G1 Google Latitude
Entrevista com vários “especialistas” em tecnologia da informação sobre o Google Latitude no portal G1. A matéria Localizador de pessoas do Google põe privacidade em xeque; saiba usar apresenta os prós e contras do sistema.
Sempre que sou convidado para dar um depoimento para jornalistas, eles estão com pressa, é sempre para ontem e, em regra geral, cortam quase 80% do que respondemos (mas o online não possibilitaria mais espaço e aprofundamento?). Bom, entendemos os motivos, mas as vezes é frustrante ver nosso trabalho jogado no lixo. Respondi às perguntas e apenas 10% do que escrevi aparecem na matéria. O mesmo deve ter acontecido com os outros entrevistados.
Bom, já que gastei tempo, já que esse instrumento (o meu blog) não se preocupa com espaço, objetividade ou mesmo o “leitor médio”, já que gastei as pontas dos dedos nesse teclado, vou colocar aqui a minha entrevista na íntegra (com correções no texto enviado “correndo”).
As perguntas são da jornalista Juliana Carpanez.
1 – Com a ferramenta do Google, o usuário tem controle sobre sua privacidade (ele pode optar por não mostrar a determinadas pessoas onde está). Ainda assim, você considera o serviço invasivo? Por quê?

▸ **Dados**:
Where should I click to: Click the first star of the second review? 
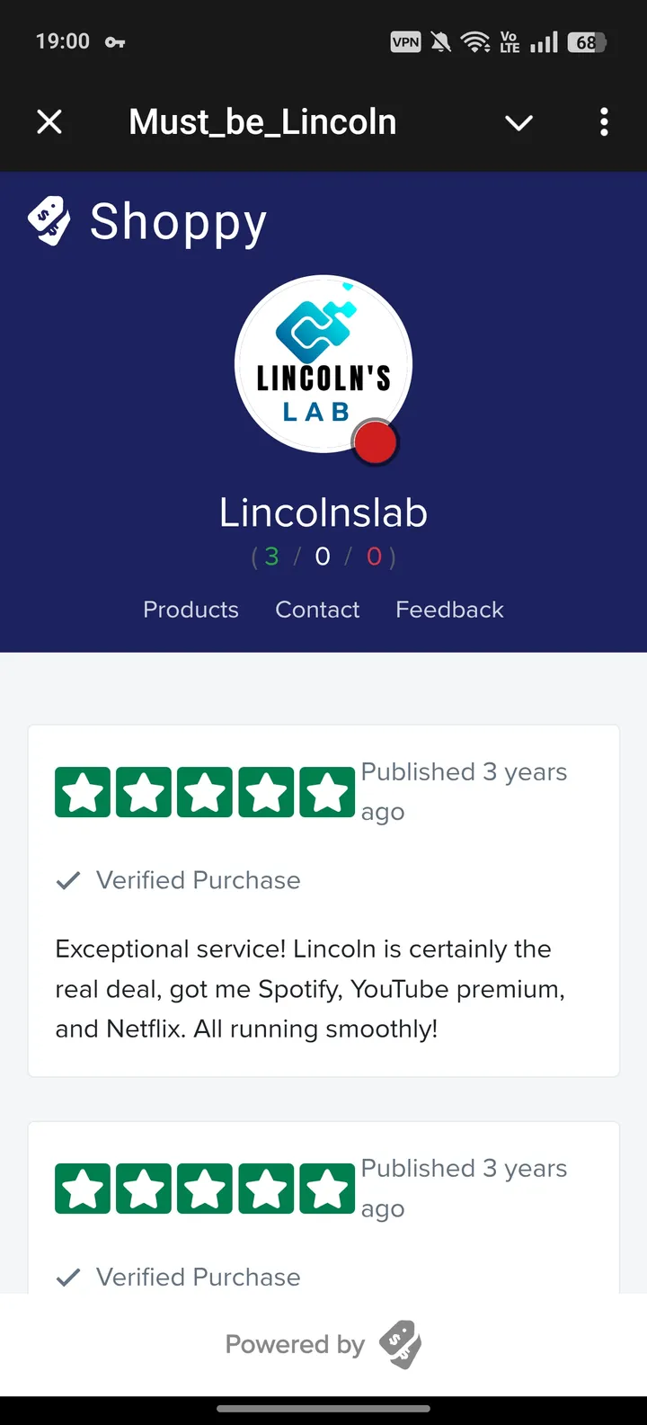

▸ **Atividades propostas**:
1 - Responda às perguntas abaixo com base no texto sobre o Google Latitude.
(a) Em que portal foi publicada a matéria com a entrevista sobre o Google Latitude?
(b) Segundo o autor, que porcentagem do que ele escreveu aparece na matéria?
(c) Quem fez as perguntas da entrevista?
2 - Retome o texto sobre o Google Latitude e continue-o a partir do ponto em que ele termina.

▸ **Respostas do exercício**:
1 -
(a) No portal G1.
(b) Apenas 10%.
(c) A jornalista Juliana Carpanez.

2 -
Considero que o serviço pode ser usado por empresas para vigiar empregados. Amigos curiosos e parceiros ciumentos também, mas é bom deixar claro que usa quem quer e que vc diz quem pode saber onde você está e o nível de detalhe da sua localização (nível cidade, posição exata). Mas trata-se de uma sistema em expansão (sistemas locativos, redes sociais móveis). O maior perigo não está tanto em ver onde está o outro mas na geração de perfis de usuários que podem ser usados por empresas de marketing, publicidade, seguradores, governos, etc. A maior vigilância não vem do que é visível, mas do que está escondido nos bancos de dados.
2 – Com esse serviço, o usuário só será localizado por pessoas conhecidas (que, teoricamente, não representam uma ameaça à segurança). Dessa forma, acredita que só deve se preocupar com o uso do Google Latitude aquele que tem algo a esconder (por exemplo: mente para o chefe ou para a esposa sobre seu paradeiro)?
Nao acho que esse seja o ponto. Todos têm direito a privacidade e ao anonimato. O sistema foi criado para pessoas que queiram dizer onde estão e possam encontrar amigos em seus movimentos pelas cidades. Isso é muito bom e é esse o objetivo dos sistemas de redes sociais móveis. Quem tem algo a esconder vai esconder, já que já esconde, de uma forma ou de outra.
3 – Por enquanto, esse tipo de serviço ainda é uma novidade e muitos resistem a ele, principalmente por causa da privacidade. Mas você acredita que, com o tempo, as pessoas se acostumarão com essa forma de monitoramento e se preocuparão menos com a privacidade (assim como aconteceu com as redes sociais, onde os usuários freqüentemente expõem muitas informações pessoais a seus conhecidos)?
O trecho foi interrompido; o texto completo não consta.